Pseudonym of Georgiana Ann Randolph Craig; other pseudsonyms include Daphne Sanders, George Sanders, Gypsy Rose Lee, Michael Venning
(1908-1957)
Life Can Be Horrible.
That’s the name of a screwball short story CRAIG RICE once wrote.
It might as well have been her epitath.
In its January 28, 1946 issue, Time Magazine selected writer Craig Rice for a cover feature on the mystery genre — the first time a mystery writer was to grace the cover. It was one of the rare allocades this now almost forgotten writer received for her amazing body of work while she was still alive.
The fact is, Rice was, as a recent (and long-overdue) biography put it, “The Queen the Screwball Mystery.” But even that’s damning her with faint praise.
What she really was was is “The Queen of the Surrealistic Crime Story.” Almost everything that happens in one of her witty, whacky novels is completely off the wall. To Rice, reality was truly just a concept; a weird and wonderful playground where her imagination could romp around unfettered.
Rice twistied and distorted characters, plots, settings and events like a rubber pretzel, yet somehow she always managed to come back to this world, content at having challenged her reader’s perceptions of reality. Chopped up bodies vie with elaborately detailed descriptions of womens’ dresses for the readers attention, and every glass of alcohol is duly noted. And yet, in their own weird, surreal way, everything does follow its own peculiar logic.

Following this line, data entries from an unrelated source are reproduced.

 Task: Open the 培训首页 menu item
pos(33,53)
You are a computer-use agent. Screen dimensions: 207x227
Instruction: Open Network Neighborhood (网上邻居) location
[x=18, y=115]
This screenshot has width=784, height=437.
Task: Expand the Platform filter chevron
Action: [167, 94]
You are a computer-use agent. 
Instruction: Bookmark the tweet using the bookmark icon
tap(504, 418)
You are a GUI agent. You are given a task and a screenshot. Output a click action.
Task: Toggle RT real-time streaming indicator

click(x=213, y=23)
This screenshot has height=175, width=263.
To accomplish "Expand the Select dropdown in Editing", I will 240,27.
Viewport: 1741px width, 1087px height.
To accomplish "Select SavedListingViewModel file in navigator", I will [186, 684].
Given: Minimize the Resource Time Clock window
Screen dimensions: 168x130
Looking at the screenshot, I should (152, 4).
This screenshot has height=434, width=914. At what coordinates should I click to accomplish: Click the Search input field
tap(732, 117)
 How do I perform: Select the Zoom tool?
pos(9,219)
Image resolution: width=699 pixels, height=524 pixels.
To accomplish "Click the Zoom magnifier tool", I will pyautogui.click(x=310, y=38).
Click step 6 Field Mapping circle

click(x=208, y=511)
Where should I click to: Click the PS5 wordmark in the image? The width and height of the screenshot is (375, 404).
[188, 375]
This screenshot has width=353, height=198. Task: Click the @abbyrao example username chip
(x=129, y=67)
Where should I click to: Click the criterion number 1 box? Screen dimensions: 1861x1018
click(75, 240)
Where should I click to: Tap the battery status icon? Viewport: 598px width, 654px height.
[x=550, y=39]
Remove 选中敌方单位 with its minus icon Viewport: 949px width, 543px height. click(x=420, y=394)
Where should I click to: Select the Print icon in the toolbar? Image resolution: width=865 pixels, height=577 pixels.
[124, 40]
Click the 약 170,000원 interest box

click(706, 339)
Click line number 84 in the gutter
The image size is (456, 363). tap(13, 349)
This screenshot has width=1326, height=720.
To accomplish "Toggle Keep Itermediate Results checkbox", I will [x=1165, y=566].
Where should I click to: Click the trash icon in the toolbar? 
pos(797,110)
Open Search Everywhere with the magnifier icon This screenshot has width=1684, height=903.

The Guide to Classic Mystery and Detection Home Page compares Rice to such surrealistic filmmakers as “Buster Keaton, Chuck Jones and other silent film and animated cartoon makers (who) developed an enormously creative tradition of surrealistic comedy,” and to fellow mystery writers such as Jacques Futrelle and Ellery Queen (supposedly Rice’ favorite mystery writer) who also “emphasized constantly surprising twists of plot, characters and events that startled readers by their sheer strangeness.”
It’s fair comment to compare her to such writers, because her world was a very different one than the one that her fellow travelers on the hard-boiled side of the street, such as Chandler and Hammett, created. Possibly the only one on the hard-boiled side who came close to her was Jonathan Latimer, who had more than a few surreal touches of his own. And like Latimer’s private eye hero Bill Crane, Rice’s own series characters, ne’er-do-well bibulous attorney John J. Malone and his pals, Jake and Helene Justus, two endearingly inept Watsons, consumed a staggering amount of alcohol. All the better to deal with surreality of things, I guess.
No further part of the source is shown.